Humans experience 2 periods of maximum drowsiness in every 24-hour period. The times can vary from one person to another, but the principal drowsiness period generally occurs between 0300 and 0500, and the secondary drowsiness period is between 1500 and 1700. Irrespective of motivation and circumstances, a person may have a hard time remaining vigilant during the periods of maximum drowsiness.
Although the train was travelling approximately 3 mph above the permissible speed, it is unlikely that the overspeed contributed to the accident. As the operation of the train otherwise met all company and regulatory requirements, and no defective equipment was identified, it is considered that neither the manner of train operation nor the equipment condition played a role in this accident. The analysis will therefore focus on the maintenance work and the lateral deviation of the track.
As the locomotives and the first 60 ballasted cars passed over the east end of the curve, the track shifted gradually out of alignment. Lateral forces exerted by the car wheels as they rolled by caused slight deviations in the rail. The deviations became worse with each passing car until the track suddenly shifted. The next cars, loaded with wood chips, failed to negotiate the buckled track and derailed.

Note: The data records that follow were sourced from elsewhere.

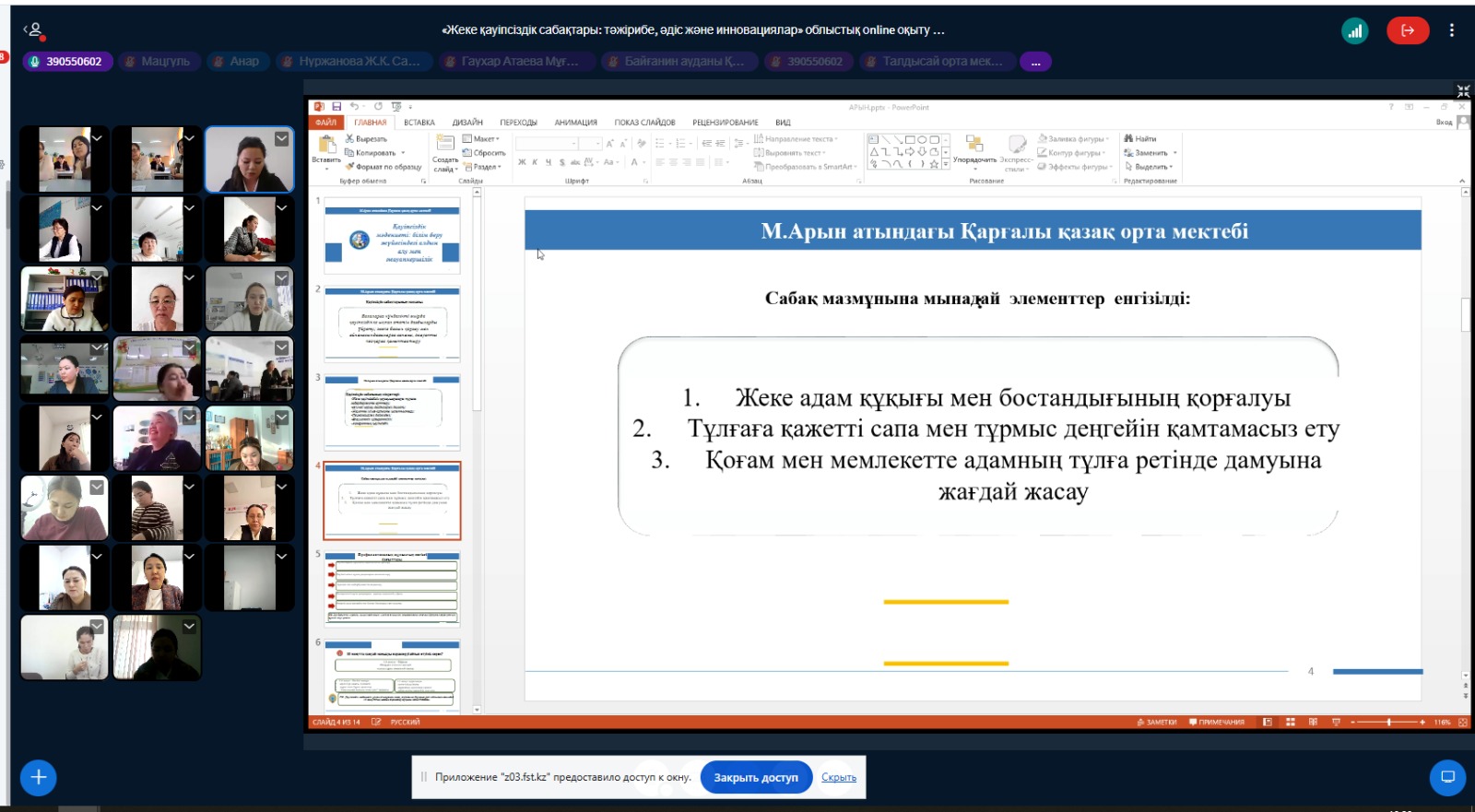
Task: Click the blue screen button at bottom right
Action: [1447, 777]
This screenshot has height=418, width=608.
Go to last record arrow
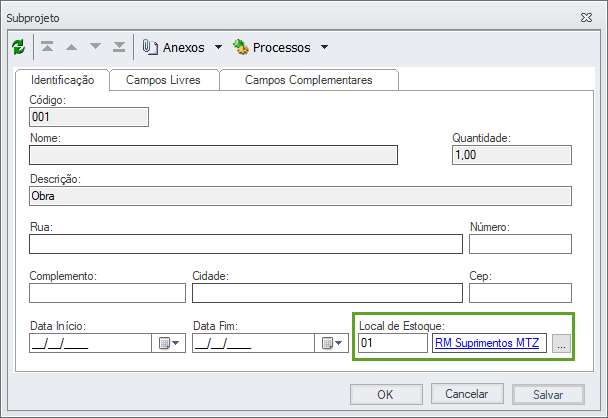click(119, 47)
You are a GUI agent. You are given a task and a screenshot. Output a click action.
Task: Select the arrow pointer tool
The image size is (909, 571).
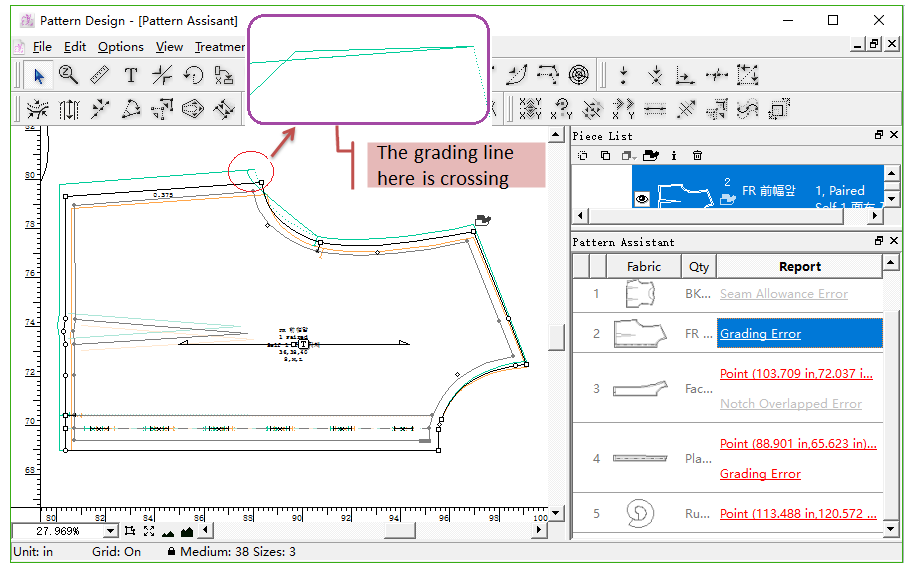[38, 75]
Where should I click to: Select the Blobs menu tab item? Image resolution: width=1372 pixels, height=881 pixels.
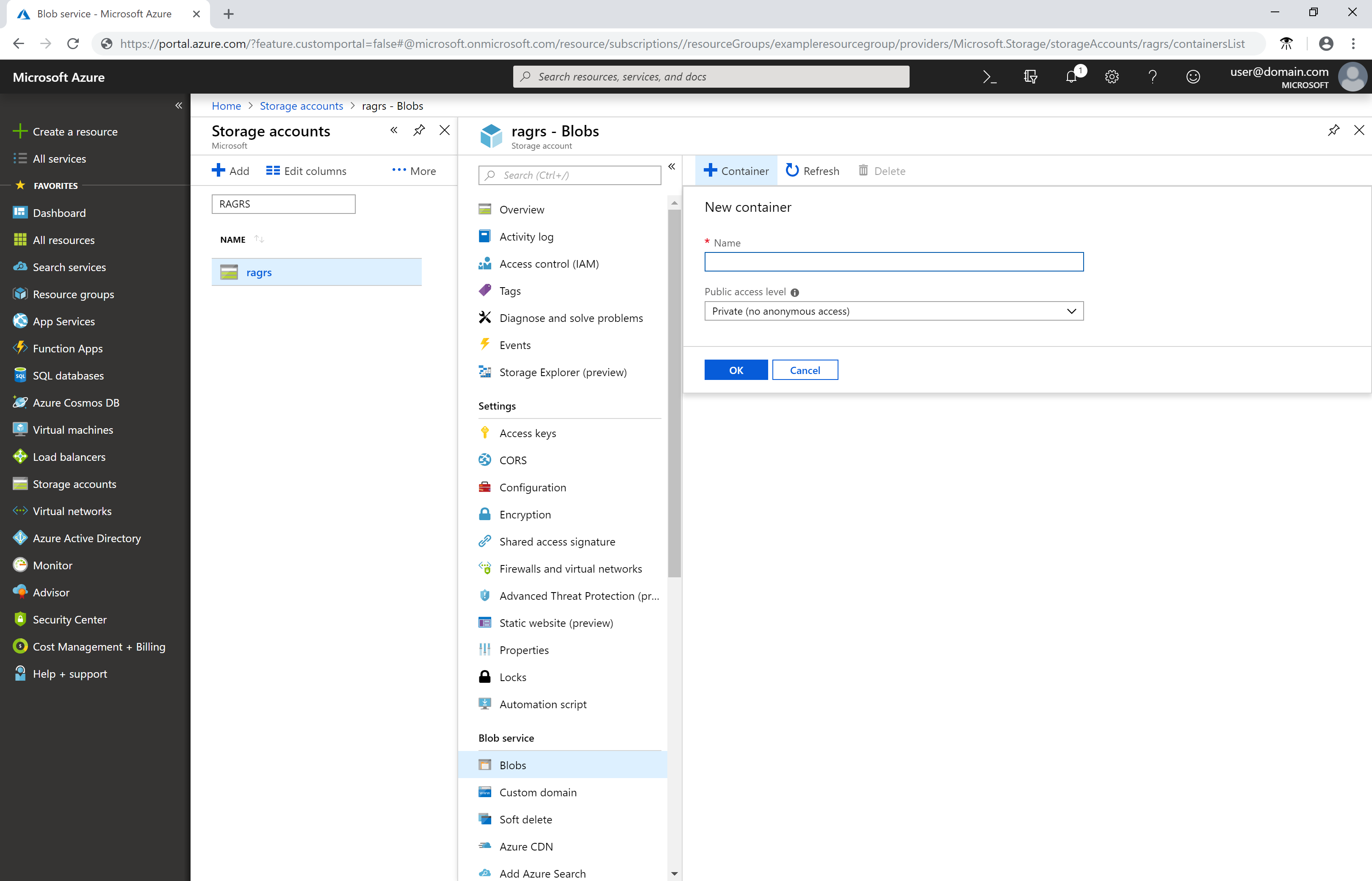pos(511,765)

The lateral shift of about 12 inches observed at the east end of the curve, about 75 feet behind the last derailed car, suggests a buckled track. The buckling of the track in a curve is consistent with the circumstances of similar failures due to buckling. Similarly, the failure occurring while the train was rolling past and causing the last cars of the train to derail is typical of accidents due to a buckled track.

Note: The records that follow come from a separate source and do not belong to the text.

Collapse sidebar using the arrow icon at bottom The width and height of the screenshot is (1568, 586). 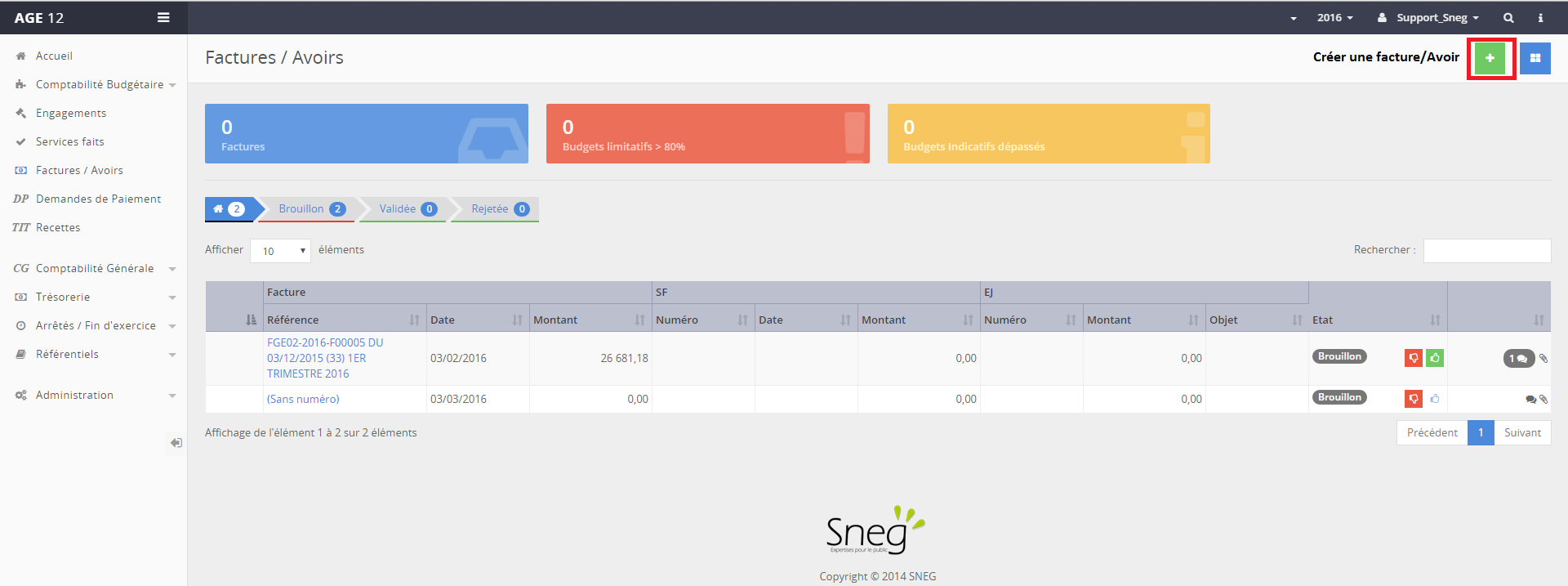(x=176, y=443)
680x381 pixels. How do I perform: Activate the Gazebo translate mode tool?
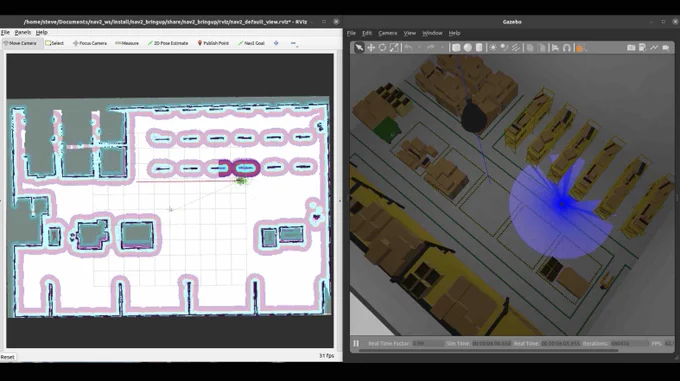(x=371, y=48)
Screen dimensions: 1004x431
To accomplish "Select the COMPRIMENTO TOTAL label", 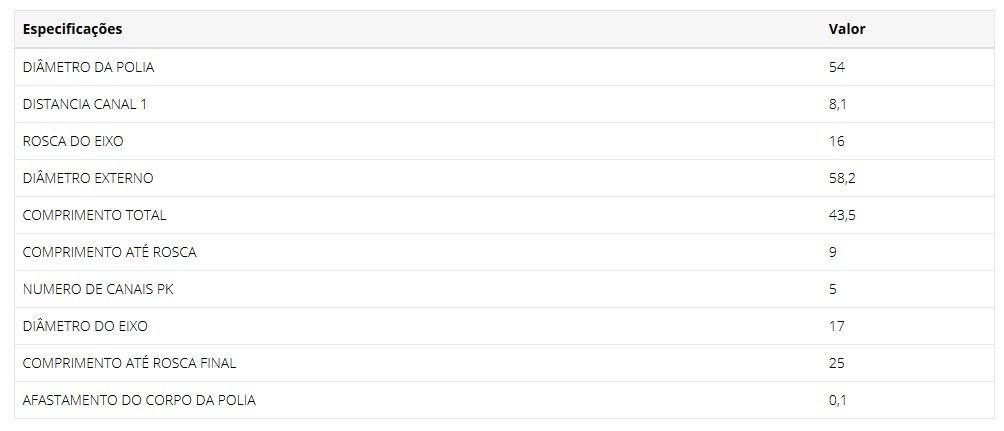I will point(94,215).
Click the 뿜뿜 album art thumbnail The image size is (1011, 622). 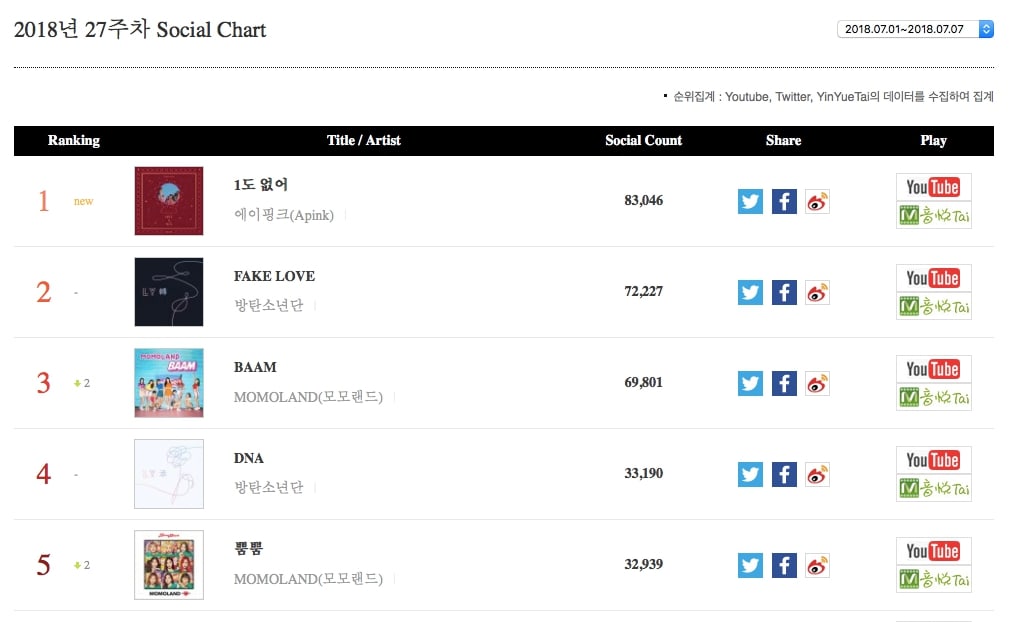click(x=169, y=565)
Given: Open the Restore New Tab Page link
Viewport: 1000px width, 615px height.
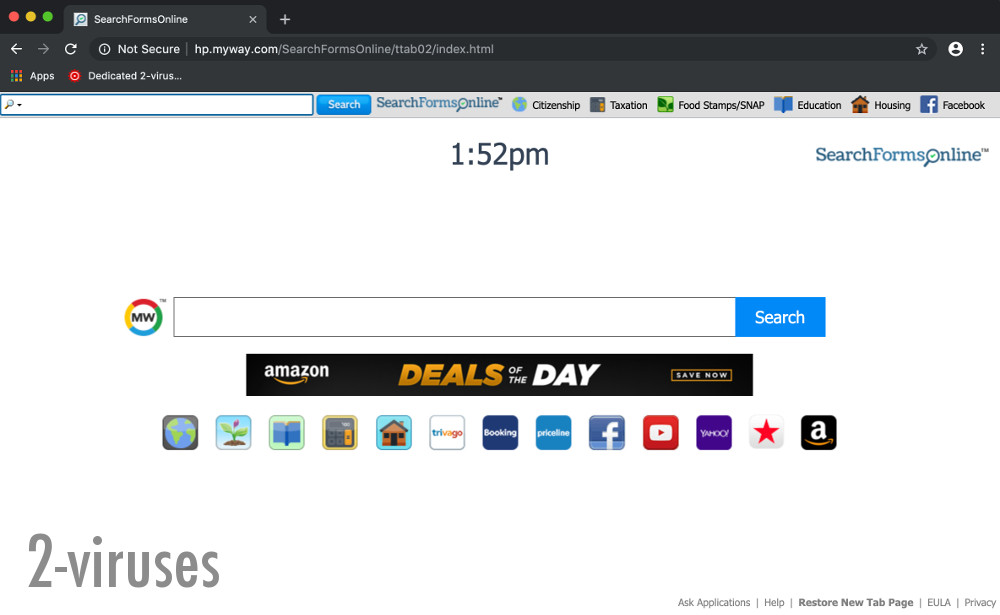Looking at the screenshot, I should pos(856,602).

Compression stress in the rail increases when the rail-neutral temperature is different from the ambient temperature. When the work was done on 20 August 2010, the track was disturbed while the ambient temperature was 8°C; consequently, the stresses in the rail were redistributed, causing a further decrease in the rail-neutral temperature in the derailment area. On the day of the derailment, the ambient temperature was at its highest point since the work, thereby increasing the thermal stresses in the rail. Since the rail-neutral temperature in the derailment area was lowered due to the work, the track became more susceptible to buckling.
Capacity to Resist Lateral Loads
A properly designed and maintained track will withstand the compressive stresses that normally build up within CWR. Rail anchors, rail fasteners, tie plates, ties and ballast contribute to keeping the rail from moving longitudinally and laterally. However, when the track structure has been disturbed by track maintenance activities, its lateral strength and its ability to resist buckling are diminished. Track levelling, replacement of over half of the ties at the eastern end of the curve and the narrow south shoulder weakened the track structure and decreased its capacity to resist the lateral loads generated by the cars.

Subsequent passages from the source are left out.